Fig. 1: Med13l knockout mice exhibit microcephaly.

A Schematic diagram of the Med13l knockout strategy. Guide RNAs (gRNAs) were designed to target exon 2 to delete a 238 bp fragment, generating an early stop codon (magenta arrow and star). B Representative photographs of wild-type (WT), heterozygous (Het), and Med13l-knockout (KO) mouse littermates at birth (P0). Arrows indicate the presence or absence of milk in the stomach. Scale bar, 10 mm. C Survival rate of mice at P1. N = 33 (WT), 42 (Het), and 28 (KO). D Body weight of mice at P0. N = 11 (WT), 16 (Het), and 8 (KO).

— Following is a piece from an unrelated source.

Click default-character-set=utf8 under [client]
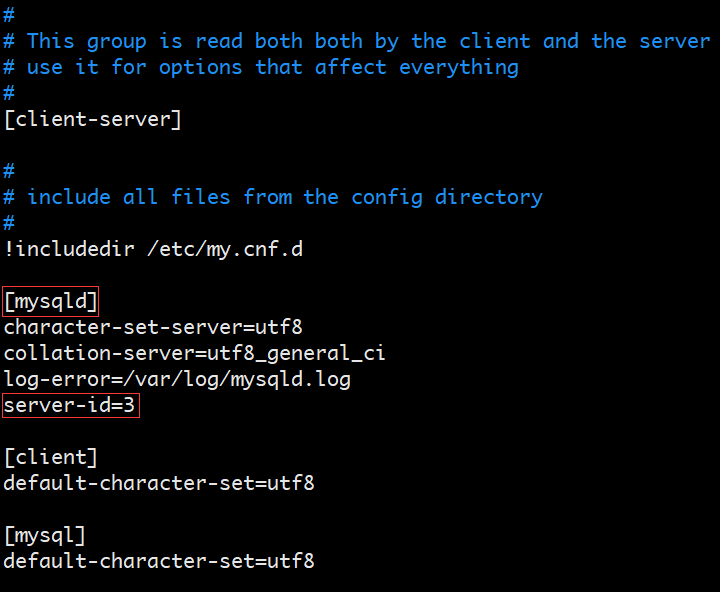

E Dorsal view images of brains from mice of different genotypes at P0. LC longitudinal cortex length, WC1, transverse cortex width; WC2, transverse cerebellum width. Scale bar, 2 mm. F Brain weight of P0 mice of different genotypes. N = 11 (WT), 18 (Het), and 12 (KO). G Comparison of the LC, WC1, and WC2 of P0 mice of different genotypes. N = 15 (WT), 19 (Het), and 10 (KO). H Representative images of P0 WT and KO brain sections stained for TBR1 (magenta) and CTIP2 (green), and with DAPI (blue). White dashed trapezoidal and rectangular boxes indicate the dorsolateral M1 region and dorsomedial ACC region, respectively, which are shown at higher magnification in (I). Scale bar, 500 μm. I High magnification images of the dorsolateral M1 region and dorsomedial ACC region of P0 mice stained for TBR1 and CTIP2, and with DAPI. Scale bar, 250 μm. J Quantitative analysis of the thickness of cortical layers of the dorsolateral M1 and dorsomedial ACC regions of the cortex. K Representative images of the VZ/SVZ region of P0 mouse brains stained for TBR2 (magenta) and DAPI (blue). Scale bar, 250 μm. L Quantitative analysis of the thickness of TBR2⁺ cell layer in the cortical VZ/SVZ at P0. Quantitative data are presented as Mean ± SEM and analyzed using one-way ANOVA followed by Bonferroni test in (D, F, G), and two-tailed Student’s t-test in (J, L). *p < 0.05; **p < 0.01; ***p < 0.001; ns not significant. Error bars represent SEM.